また特定の人物(教祖にあたる者)に神の啓示があったとして、上記の正統的なな教えと異なることを教えるケースが多く見受けられます。そこではしばしば作り話や嘘が織り込まれてきます。それはもはや聖書の'解釈の違い'というレベルでは済まない、教会の伝統的な教義からの決定的な逸脱をなしています。巧みな作り話や心理操作を伴う「惑わし」に捕らわれることなく、歴史的、批判的、学問的検証をもって、異端と正統とを見極めることを願うものです。

最後に、新約聖書の中で、イエス・キリスト御自身が教えられた言葉や初代教会の中に起こった異端について記されている言葉を紹介します。
「偽預言者を警戒しなさい。彼らは羊の皮を身にまとってあなたがたのところに来るが、その内側は貪欲な狼である。」(マタイによる福音書7:15)

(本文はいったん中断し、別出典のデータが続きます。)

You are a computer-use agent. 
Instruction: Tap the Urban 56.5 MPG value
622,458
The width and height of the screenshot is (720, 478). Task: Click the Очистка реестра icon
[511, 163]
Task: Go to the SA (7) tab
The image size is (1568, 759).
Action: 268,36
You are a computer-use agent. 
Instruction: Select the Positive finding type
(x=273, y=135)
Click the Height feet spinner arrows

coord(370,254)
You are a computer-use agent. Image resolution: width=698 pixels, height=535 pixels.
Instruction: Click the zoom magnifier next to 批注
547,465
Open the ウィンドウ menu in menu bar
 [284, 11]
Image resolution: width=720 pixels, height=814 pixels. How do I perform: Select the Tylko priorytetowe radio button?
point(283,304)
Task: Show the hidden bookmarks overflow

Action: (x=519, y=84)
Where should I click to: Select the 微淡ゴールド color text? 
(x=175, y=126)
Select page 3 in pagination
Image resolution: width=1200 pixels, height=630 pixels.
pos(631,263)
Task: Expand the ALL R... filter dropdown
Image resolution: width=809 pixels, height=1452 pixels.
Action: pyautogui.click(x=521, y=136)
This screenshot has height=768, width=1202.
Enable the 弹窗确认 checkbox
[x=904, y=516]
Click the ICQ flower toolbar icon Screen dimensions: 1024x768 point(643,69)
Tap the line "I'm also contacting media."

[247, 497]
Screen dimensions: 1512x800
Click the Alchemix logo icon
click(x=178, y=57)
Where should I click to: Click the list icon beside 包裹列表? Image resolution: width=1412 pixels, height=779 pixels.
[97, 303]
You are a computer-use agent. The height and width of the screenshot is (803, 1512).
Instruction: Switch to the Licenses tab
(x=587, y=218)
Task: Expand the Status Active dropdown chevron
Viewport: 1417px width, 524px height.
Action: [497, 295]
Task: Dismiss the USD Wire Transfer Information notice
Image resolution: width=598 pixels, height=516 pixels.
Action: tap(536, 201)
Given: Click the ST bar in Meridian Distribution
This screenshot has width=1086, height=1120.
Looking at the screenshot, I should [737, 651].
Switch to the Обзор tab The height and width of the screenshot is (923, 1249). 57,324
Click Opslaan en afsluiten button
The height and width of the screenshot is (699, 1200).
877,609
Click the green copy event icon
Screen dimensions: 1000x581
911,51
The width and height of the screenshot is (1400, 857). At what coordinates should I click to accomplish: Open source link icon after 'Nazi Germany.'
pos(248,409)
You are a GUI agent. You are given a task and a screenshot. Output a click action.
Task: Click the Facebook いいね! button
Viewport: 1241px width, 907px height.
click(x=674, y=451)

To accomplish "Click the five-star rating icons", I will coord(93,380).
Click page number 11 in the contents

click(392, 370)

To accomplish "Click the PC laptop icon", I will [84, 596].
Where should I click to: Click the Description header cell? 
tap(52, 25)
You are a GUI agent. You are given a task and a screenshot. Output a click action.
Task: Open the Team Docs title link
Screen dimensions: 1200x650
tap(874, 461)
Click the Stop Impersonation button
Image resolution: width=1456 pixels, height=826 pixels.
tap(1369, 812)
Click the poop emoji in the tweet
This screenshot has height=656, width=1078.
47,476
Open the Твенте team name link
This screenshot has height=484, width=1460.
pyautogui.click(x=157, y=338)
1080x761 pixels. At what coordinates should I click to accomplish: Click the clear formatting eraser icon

「偽メシアや偽預言者が現れて、大きなしるしや不思議な業を行い、できれば、選ばれた人たちをも惑わそうとするからである。」(マタイによる福音書24:24)

「こういう者たちは偽使徒、ずる賢い働き手であって、キリストの使徒を装っているのです。だが、驚くには当たりません。サタンでさえ光の天使を装うのです。だから、サタンに仕える者たちが、義に仕える者を装うことなど、大したことではありません。彼らは、自分たちの業に応じた最期を遂げるでしょう。」(コリントの信徒への手紙二11:13−15)

「キリストの恵みへ招いてくださった方から、あなたがたがこんなにも早く離れて、ほかの福音に乗り換えようとしていることに、わたしはあきれ果てています。ほかの福音といっても、もう一つ別の福音があるわけではなく、ある人々があなたがたを惑わし、キリストの福音を覆そうとしているにすぎないのです。」(ガラテヤの信徒への手紙1:6−7)

「子供たちよ、終わりの時が来ています。反キリストが来ると、あなたがたがかねて聞いていたとおり、今や多くの反キリストが現れています。これによって、終わりの時が来ていると分かります。」「偽り者とは、イエスがメシアであることを否定する者でなくて、だれでありましょう。御父と御子を認めない者、これこそ反キリストです。」(ヨハネの手紙一2:18、22)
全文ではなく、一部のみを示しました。